Catalogan de exitosa la primera de varias operaciones
Por Marga Parés Arroyo / Mpares@elnuevodia.com
Gerilon Mondesir, el niño haitiano que fue operado el lunes en el Hospital Pediátrico de un tumor en su rostro, se encuentra dormido, bajo una sedación permanente, para apaciguar el dolor postoperatorio y prepararlo para la segunda intervención que se realizará mañana.
Esta es, posiblemente, la primera de varias intervenciones reconstructivas que se le practicarán.
Según explicó ayer el doctor Carlos Mellado, de la Fundación Haití se Pone de Pie y quien ayudó a coordinar el traslado de Mondesir a la Isla, el menor se recupera satisfactoriamente, incluso, con unos niveles de hemoglobina normales para su edad.
“Posiblemente comience a despertar después del jueves”, dijo Mellado.
La primera operación, en la cual se le extirpó el tumor benigno que cubría gran parte de su rostro, corrió sin mayores complicaciones. Incluso, duró menos de lo que se esperaba, indicó el doctor Pablo Mojica, el cirujano oncólogo de cabeza y cuello que realizó la intervención de forma gratuita.
En la operación, que duró hora y media, se trató de remover la totalidad del tumor ya que, según explicó el cirujano, de no hacerlo la masa podría volver a crecer.
“Ahora va la parte más difícil, la reconstrucción”, dijo Mojica. Este recalcó que este proceso se logrará mediante un abordaje multidisciplinario de médicos de varias especialidades, entre estos, cirujanos maxilofaciales.
Será mañana cuando el doctor Ricardo Jiménez Lee, cirujano plástico, lo opere para reconstruirle el rostro.
“El (Gerilon) tiene ausencia de la maxila derecha y no tiene parte de los dientes de arriba. Además, le removieron el paladar superior y la base de la órbita del ojo está un poco afectada”, explicó el doctor Juan Bibiloni, vicepresidente de la Fundación Haití se Pone de Pie y facultativo de Oncología Ortopédica del Recinto de Ciencias Médicas de la Universidad de Puerto Rico.

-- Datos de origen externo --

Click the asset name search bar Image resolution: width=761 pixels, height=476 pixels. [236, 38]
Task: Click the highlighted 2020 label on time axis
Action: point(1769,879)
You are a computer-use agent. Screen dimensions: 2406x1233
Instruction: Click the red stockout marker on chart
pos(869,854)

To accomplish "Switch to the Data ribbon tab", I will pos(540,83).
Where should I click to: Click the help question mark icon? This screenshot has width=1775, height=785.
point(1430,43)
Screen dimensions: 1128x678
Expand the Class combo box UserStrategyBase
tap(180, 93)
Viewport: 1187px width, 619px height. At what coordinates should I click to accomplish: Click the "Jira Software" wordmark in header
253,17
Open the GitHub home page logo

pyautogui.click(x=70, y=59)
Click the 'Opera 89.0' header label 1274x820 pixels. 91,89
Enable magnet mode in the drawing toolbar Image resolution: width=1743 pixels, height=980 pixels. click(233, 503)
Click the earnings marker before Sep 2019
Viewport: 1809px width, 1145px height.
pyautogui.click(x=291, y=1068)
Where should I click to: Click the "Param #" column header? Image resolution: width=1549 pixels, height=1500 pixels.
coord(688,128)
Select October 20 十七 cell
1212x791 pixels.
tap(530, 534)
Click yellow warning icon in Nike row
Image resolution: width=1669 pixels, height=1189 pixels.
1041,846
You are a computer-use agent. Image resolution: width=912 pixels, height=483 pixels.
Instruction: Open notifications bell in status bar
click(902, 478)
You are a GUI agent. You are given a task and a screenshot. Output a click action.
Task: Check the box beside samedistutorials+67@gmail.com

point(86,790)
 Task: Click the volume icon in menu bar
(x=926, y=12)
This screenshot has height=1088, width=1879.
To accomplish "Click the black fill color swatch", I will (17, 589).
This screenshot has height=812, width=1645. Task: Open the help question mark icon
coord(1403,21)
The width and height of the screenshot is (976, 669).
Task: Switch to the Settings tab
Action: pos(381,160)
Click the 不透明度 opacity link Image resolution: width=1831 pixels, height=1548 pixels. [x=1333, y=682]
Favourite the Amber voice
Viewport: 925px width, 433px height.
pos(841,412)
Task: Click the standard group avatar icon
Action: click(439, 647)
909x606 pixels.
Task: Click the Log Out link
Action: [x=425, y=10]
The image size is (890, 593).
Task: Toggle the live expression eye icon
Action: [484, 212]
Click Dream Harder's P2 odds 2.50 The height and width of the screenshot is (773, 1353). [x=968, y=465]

Según dijo, tras la operación del jueves comenzará el proceso para implantarle varias prótesis faciales, incluyendo en el área maxilar, el paladar y los dientes.
“El va a requerir de más cirugías”, anticipó Bibiloni, quien coincidió en que el tumor que padeció el menor, aunque benigno, suele ser recurrente.
Debido a esta situación, ambos médicos coincidieron en que es importante que se le dé seguimiento médico y que el menor pueda viajar a la Isla cada cierto tiempo para ser revaluado.
Por lo pronto, tras las operaciones que le restan, Gerilon pasará de la Unidad de Intensivo a una habitación regular. De no surgir ninguna complicación, luego sería dado de alta y permanecerá en una casa en Carolina para monitorear su salud varios días más antes de regresar a Haití.